Leaning over she untied her boots with one hand, glad she hadn't tied them tightly earlier. "And what about you, General?"

"What about me?"

"When's the last time you slept?"

"SG-2's briefing this afternoon."

A snicker escaped her, "Poor Griff."

"He understood."

"I'm sure he did, sir." A soft sigh escaped her as she sat on the edge of her bed.


"Hrm?" She tucked the phone under one ear and began undoing her pants. She could sleep in her underwear, but the pants were gonna go. And the shirt. And the bra.

"In bed yet?"

She rolled her eyes. "Nearly there. How about you?"

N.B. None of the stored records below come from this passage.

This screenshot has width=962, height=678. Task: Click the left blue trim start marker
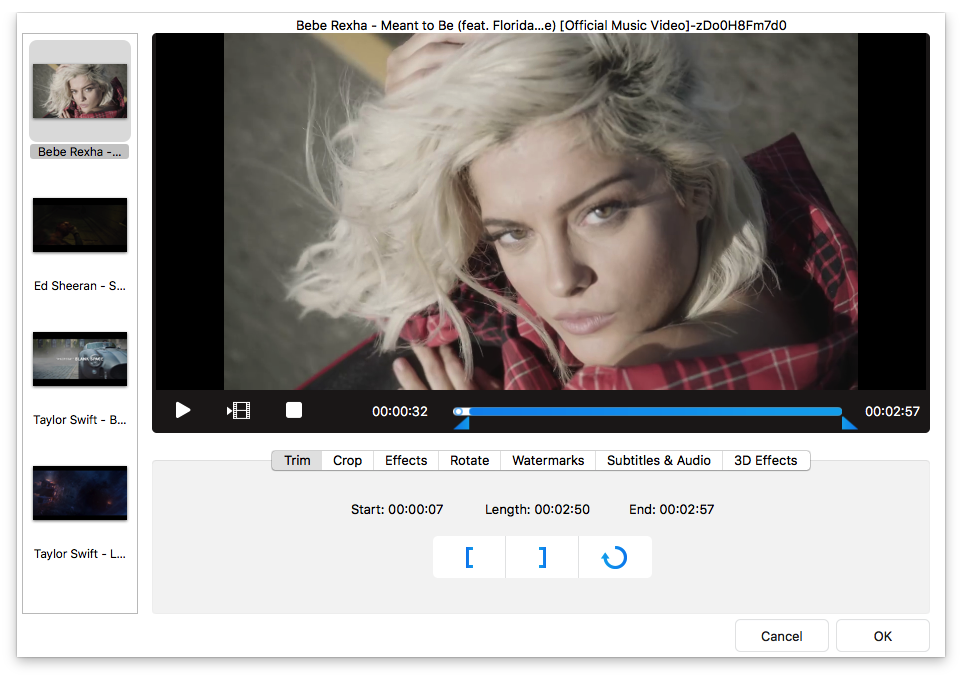[461, 424]
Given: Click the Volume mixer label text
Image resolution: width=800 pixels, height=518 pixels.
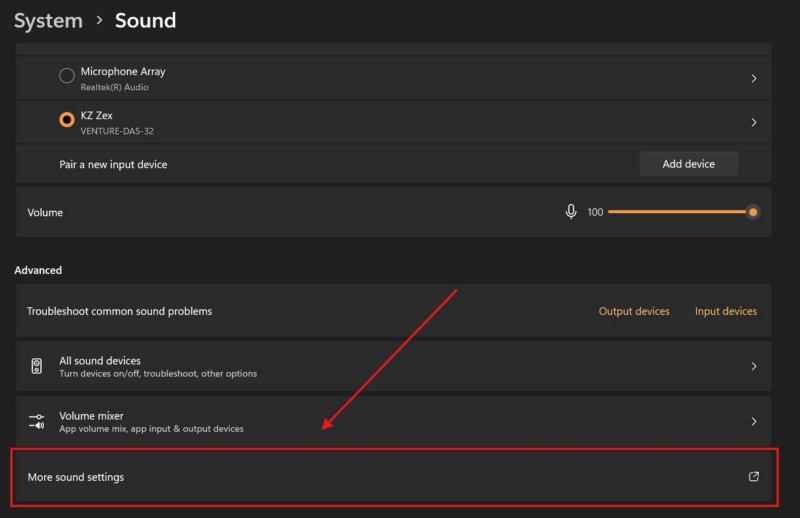Looking at the screenshot, I should (91, 416).
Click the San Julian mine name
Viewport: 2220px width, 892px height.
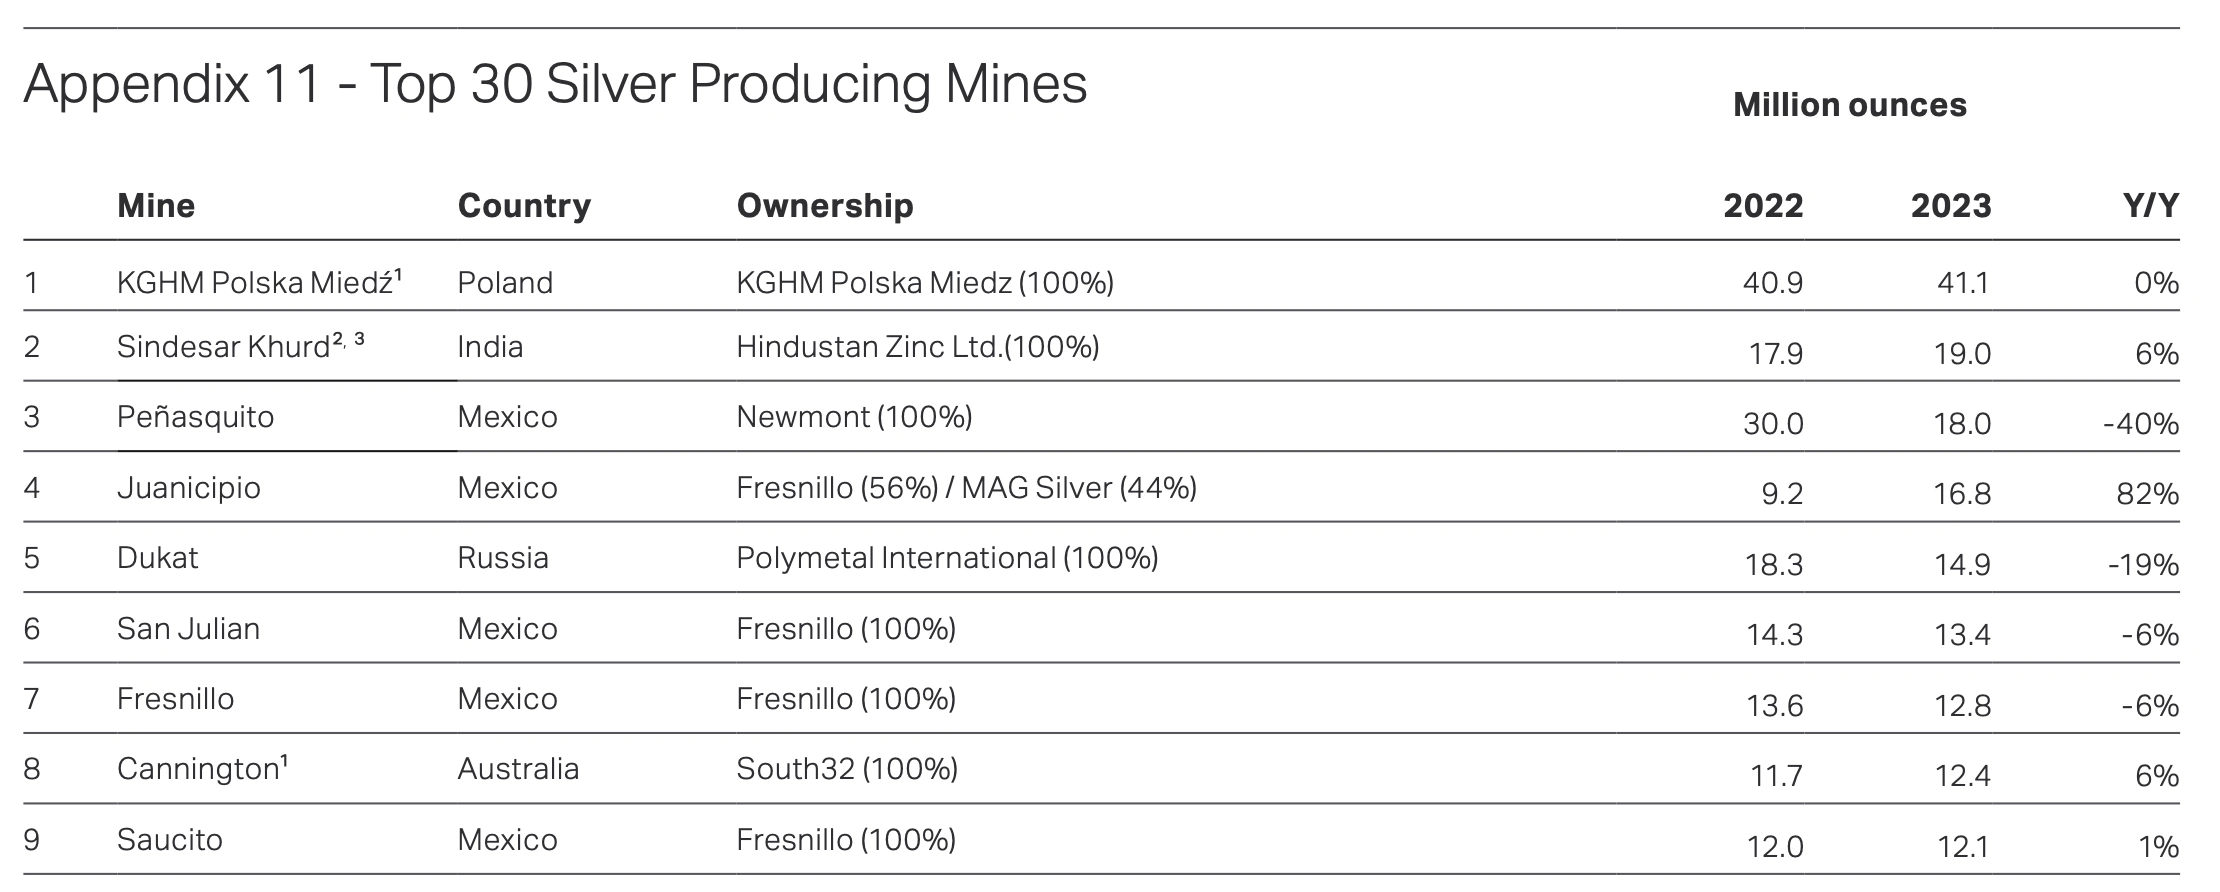pos(188,628)

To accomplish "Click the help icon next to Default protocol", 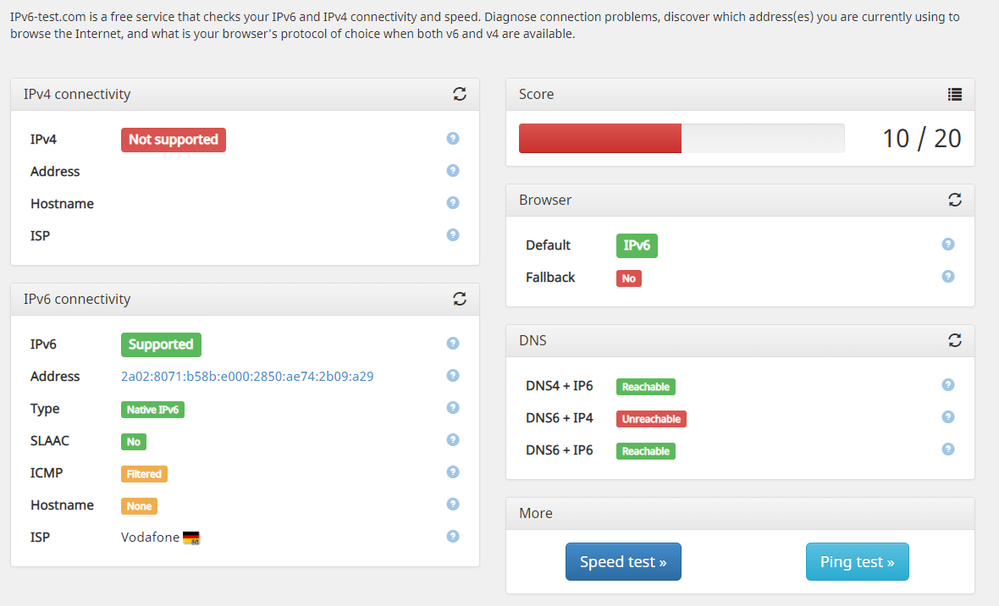I will point(948,244).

"I am being virtuous, unlike a certain Colonel I could name, and sleeping on base. SG-12 is overdue by half an hour."

"Oh. Hang on sir, I need to put the phone down." Suiting actions to words, she set it on the bed and pulled her shirt off, then unhooked her bra and flung it across the room. Oh, god, that felt good.

"Carter? You there? Carter?"

The voice was tinny and distant. Oh. Right. The phone. "I'm still here, sir." She paused to yawn.

"Oh. Good. In bed yet?"

"Almost under the covers."

"Good. Same here."

There was a rustling sound that she assumed was his covers. Her own were making similar noises as she crawled beneath them, suddenly exhausted and sore and so ready for sleep it wasn't even funny. "Sir?" Heh. She almost had no voice left.



"Night, Carter."

For a moment, she hung onto the phone, listening to him breath. Listening to her own heart beat. "Sir?"

"I missed being out there."

"Me, too." Her eyes were nearly closed, but she could feel one last word working its way through her brain. "Jack." Oh. Not quite what she'd thought of saying. But it worked. She was too tired to care. And she'd probably forget this in the morning.

"Go to sleep, Carter."

Sam shifted and pulled the phone away enough so that she could eye the buttons. She poked end.